After smaller positions in the Communist Party and his studies at the Moscow Political College he joined the Central Committee of the Slovak branch in 1955. He became a secretary of the Central Committee of the Communist Party of Czechoslovakia in 1960 and then he served as a member of the presidium after 1962. After the power struggle in 1963 Dubček became First Secretary of the Slovak branch of the party.
Dubček’s leadership led towards political liberalization of Slovakia and the political and intellectual climate in Slovakia became freer than that in the Czech Lands.

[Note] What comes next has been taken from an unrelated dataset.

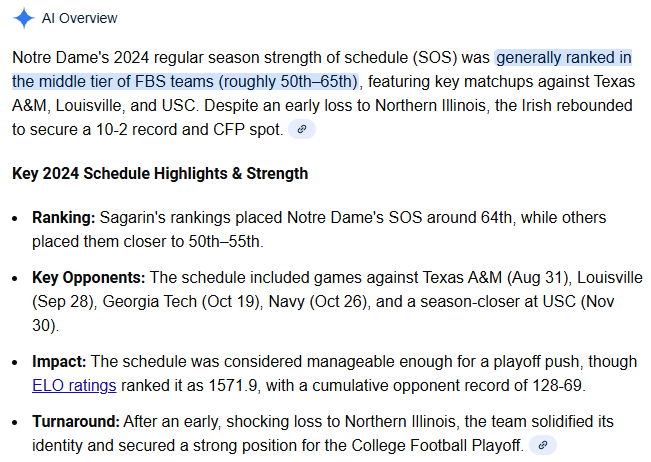Click the highlighted '(roughly 50th–65th)' text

After the downfall of the President of Czechoslovakia Antonín Novotný, Dubček and other reformers tried to liberalize the Communist government – period called the Prague Spring. The Soviet leadership wasn’t happy about the development in Czechoslovakia and tried to slow down and stop the changes through several negotiations. Despite Dubček’s explanations and stressing the commitments to Soviet Union the armies of the Warsaw Pact invaded Slovakia during the night of 20-21 August 1968 and quickly seized control of Prague and Central Committee building. After following events he was forced to resign in April 1969.
He died after having a car accident on 7 November 1992 under strange circumstances.